Excerpts from a dataset
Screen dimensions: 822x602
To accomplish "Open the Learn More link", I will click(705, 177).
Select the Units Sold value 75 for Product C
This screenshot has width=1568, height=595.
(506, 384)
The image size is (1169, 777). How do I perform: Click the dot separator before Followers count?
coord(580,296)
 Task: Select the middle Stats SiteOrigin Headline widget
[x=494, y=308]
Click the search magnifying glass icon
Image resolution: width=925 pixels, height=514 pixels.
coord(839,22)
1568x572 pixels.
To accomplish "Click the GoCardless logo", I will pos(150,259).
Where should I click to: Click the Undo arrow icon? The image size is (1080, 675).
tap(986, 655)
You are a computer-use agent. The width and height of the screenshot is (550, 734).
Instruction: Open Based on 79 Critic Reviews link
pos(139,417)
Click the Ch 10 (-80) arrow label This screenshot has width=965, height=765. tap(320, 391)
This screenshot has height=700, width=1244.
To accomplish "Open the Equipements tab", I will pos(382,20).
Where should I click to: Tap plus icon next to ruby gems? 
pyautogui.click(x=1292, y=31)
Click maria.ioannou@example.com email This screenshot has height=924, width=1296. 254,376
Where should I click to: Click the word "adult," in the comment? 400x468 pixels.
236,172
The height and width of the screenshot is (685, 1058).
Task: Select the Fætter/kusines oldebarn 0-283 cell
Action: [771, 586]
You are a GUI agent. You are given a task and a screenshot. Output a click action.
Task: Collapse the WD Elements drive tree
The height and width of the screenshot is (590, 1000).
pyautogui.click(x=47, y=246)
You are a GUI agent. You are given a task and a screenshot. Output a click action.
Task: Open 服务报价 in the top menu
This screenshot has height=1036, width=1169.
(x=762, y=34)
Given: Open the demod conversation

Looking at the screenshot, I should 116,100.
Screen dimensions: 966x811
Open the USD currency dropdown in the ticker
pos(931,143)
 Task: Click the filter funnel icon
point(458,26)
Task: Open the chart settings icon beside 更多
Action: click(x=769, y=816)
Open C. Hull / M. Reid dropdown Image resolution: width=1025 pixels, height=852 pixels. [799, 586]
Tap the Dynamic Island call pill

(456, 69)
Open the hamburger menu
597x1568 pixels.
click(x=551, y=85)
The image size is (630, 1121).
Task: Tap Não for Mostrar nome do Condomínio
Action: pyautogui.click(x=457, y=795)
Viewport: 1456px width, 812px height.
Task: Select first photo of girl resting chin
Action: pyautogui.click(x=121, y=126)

TASK INSTRUCTIONS>
Lines above with "will" in them are the ones to copy.

RESPONSE BELOW>
To accomplish "Open the Learn More link", I will click(705, 177).
To accomplish "Click the GoCardless logo", I will pos(150,259).
To accomplish "Open the Equipements tab", I will pos(382,20).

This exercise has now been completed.